*EXERCISE SET*.
1) Return the portion of the Lso haplotyping text below word for word, starting with "Lso Haplotyping" and going on through "Apr 2017. [URL].".
2) Carry the Lso haplotyping text below further, picking up right after its final sentence.

*EXCERPTED TEXT*.
----

Lso Haplotyping

This section explains the haplotyping method implemented in the Haplotype-Lso. It follows the approach described in [DP21]:

DP21: Candidatus Liberibacter solanacearum. International Standards for Phytosanitary Measures 27. Annex 21. 03 Apr 2017. [URL].

Algorithmic Approach

Overall, the algorithmic approach for haplotyping of Candidatus liberibacter solanacearum (Lso) is as follows.

User Input

Haplotyping is described for multiple user-provided sequences from multiple genomic regions of a single sample. Following DP21, the sequences would be generated by capillary sequencing of PCR products from predetermined regions. DP21 suggests three primer pairs targeting the 16S, 16S-23S, and 50S regions. However, other regions have been suggested, e.g., in [SwGa2019]. At the moment, Haplotype-Lso provides support for 16S, 16S-23S, and 50S regions as these are widely available. However, extensions to further regions are easily possible.

Reference Dataset

For background information, the haplotyping needs a reference data set (cf. Reference Construction on how to rebuild it using the command line intreface of Haplotype-Lso). The reference dataset consists of a reference sequence for each target region R. Further, for each known Lso haplotype H where the sequence is known for R a variant table T is given. T provides a list of variants with respect to R and whether they are present in H or whether H shows the reference sequence.

For example, the table for the 16S locus following DP21 looks as follows. The reference is given by its GenBank ID, the positions are 1-based and reference and alternative bases are given in VCF syntax (c.f. [DAAA2011] while the description is given in HGVS notation [DDMH2016]. The columns A to E show the allele for each known haplotype.

reference region pos ref alt description A B C D E
EU812559.1 16S 108 AT A n.109delT AT AT AT AT A
EU812559.1 16S 115 A G n.115A>G A A A A G
EU812559.1 16S 116 C T n.116C>T C C C T C
EU812559.1 16S 151 A G n.151A>G A A A A G
EU812559.1 16S 212 T G n.212T>G T G T T T
EU812559.1 16S 581 T C n.581T>C T C T T T
EU812559.1 16S 959 C T n.959C>T C C C C T
EU812559.1 16S 1039 A G n.1039A>G A A G G A
EU812559.1 16S 1040 CC C n.1041delC CC CC CC CC C
EU812559.1 16S 1073 G A n.1073G>A G G G A G

Haplotyping Algorithm

The haplotyping algorithm for one query sequence is as follows:

  1. For each user sequence S, a BLAST search is performed in the reference sequences for the regions defined in the input data sets.

----

*DATASET*.
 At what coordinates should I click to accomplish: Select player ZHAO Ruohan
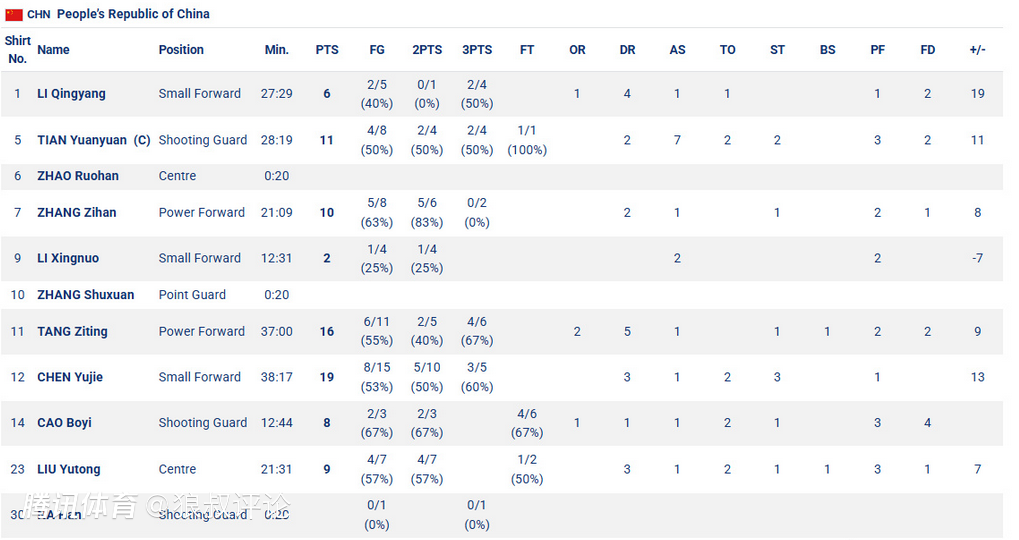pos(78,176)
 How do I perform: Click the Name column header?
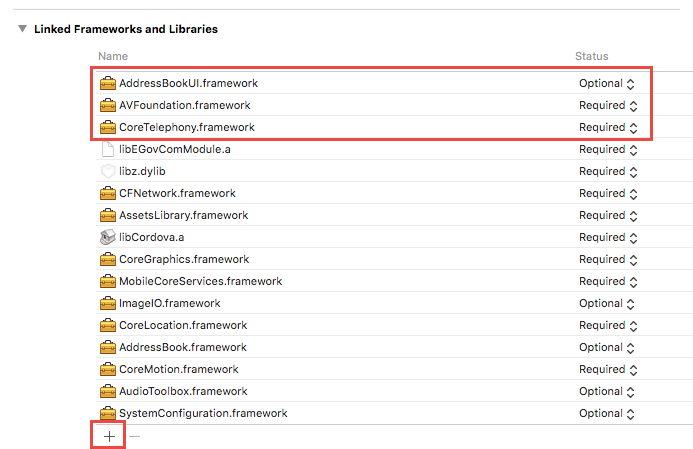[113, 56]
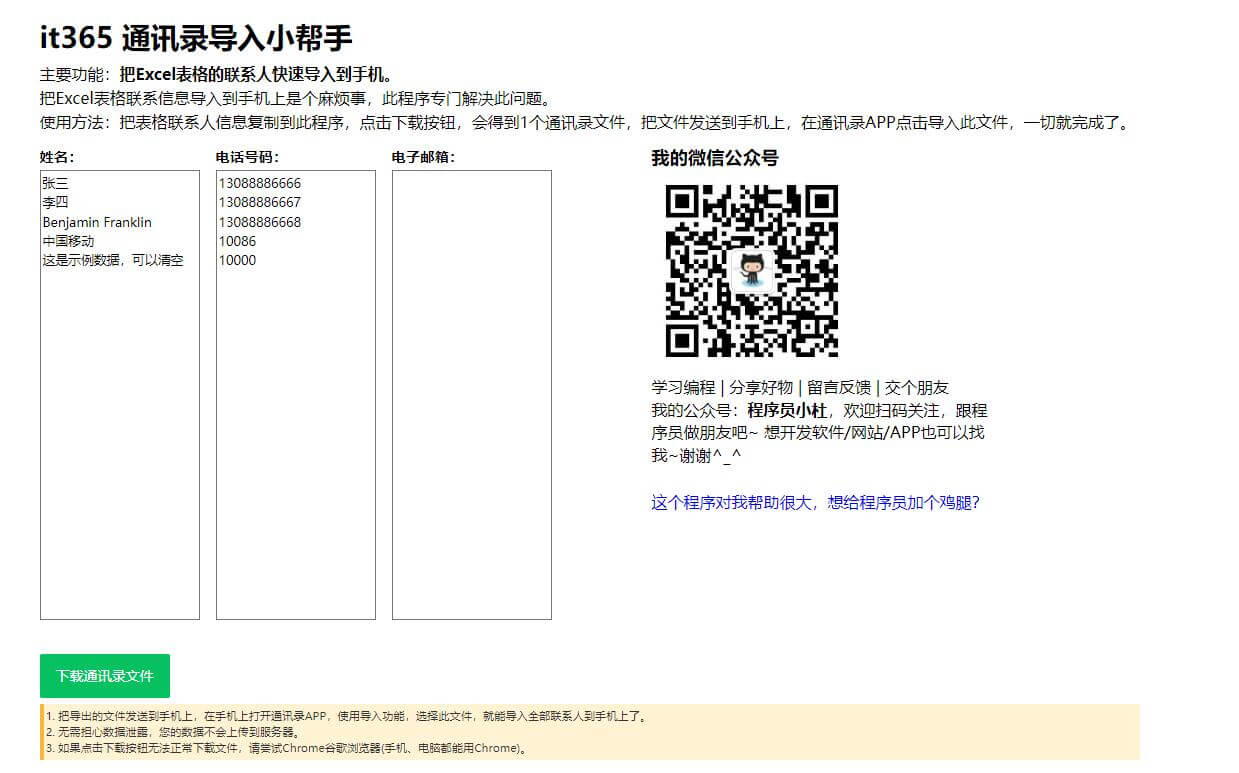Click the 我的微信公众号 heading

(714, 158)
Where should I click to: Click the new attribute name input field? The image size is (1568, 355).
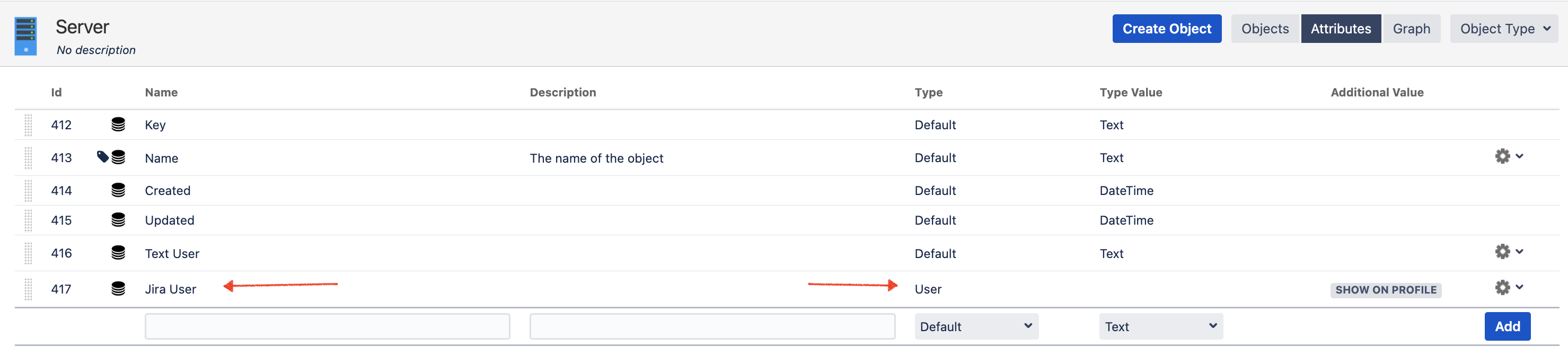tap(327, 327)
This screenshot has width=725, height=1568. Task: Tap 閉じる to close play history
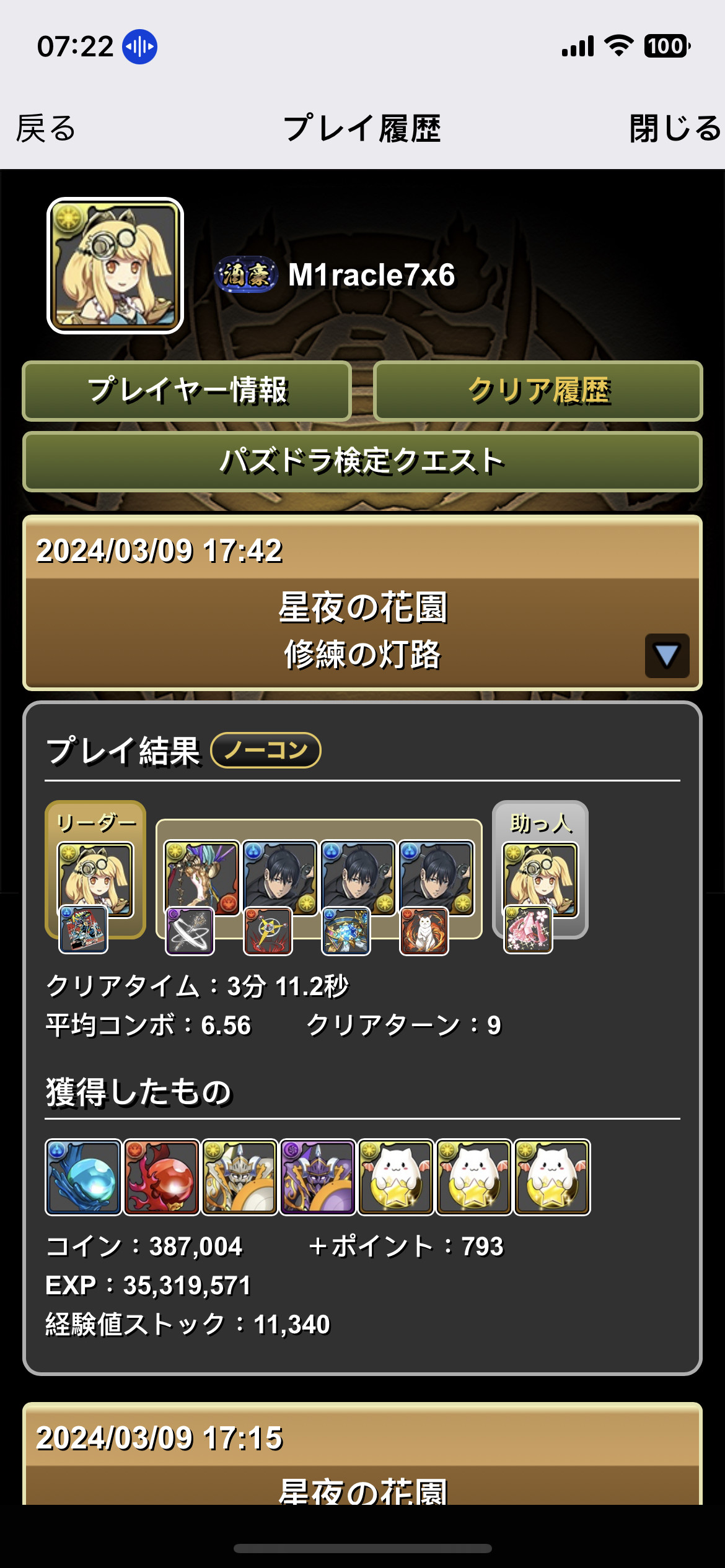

----

*TASK-BY-TASK RESULTS*.
1)
Lso Haplotyping

This section explains the haplotyping method implemented in the Haplotype-Lso. It follows the approach described in [DP21]:

DP21: Candidatus Liberibacter solanacearum. International Standards for Phytosanitary Measures 27. Annex 21. 03 Apr 2017. [URL].

2)
  2. The best match is taken for S, and variant descriptions are derived (using the normalization approach described in [TAK2015].
  3. The call set from the user sequence is compared to all calls that overlap with the BLAST match and a score is computed by summation. For each haplotype from the table each position is considered. If the user input is equal to the haplotype at the position, the score is increased by 1 and it is decreased otherwise.

If the user provides two sequences for a region (e.g., for forward and reverse primer) then only positions are considered where all sequences show the same variant. Finally, the scores for all regions for a sample are aggregated for each haplotype. The haplotype(s) with the highest score are yielded as the final haplotype for the given region.

Final Remarks

Obviously, the described approach is limited to identifying known haploytpes. However, haplotypes A and C only differ in one base on the 16S region and the algorithm is capable of differentiating between them even in the presence of sequencing errors (it is highly unlikely for sequencing errors to show a known variant on the hundreds of reference positions). Also, it is is easy to validate the haplotyping result by manual inspection of the BLAST matches.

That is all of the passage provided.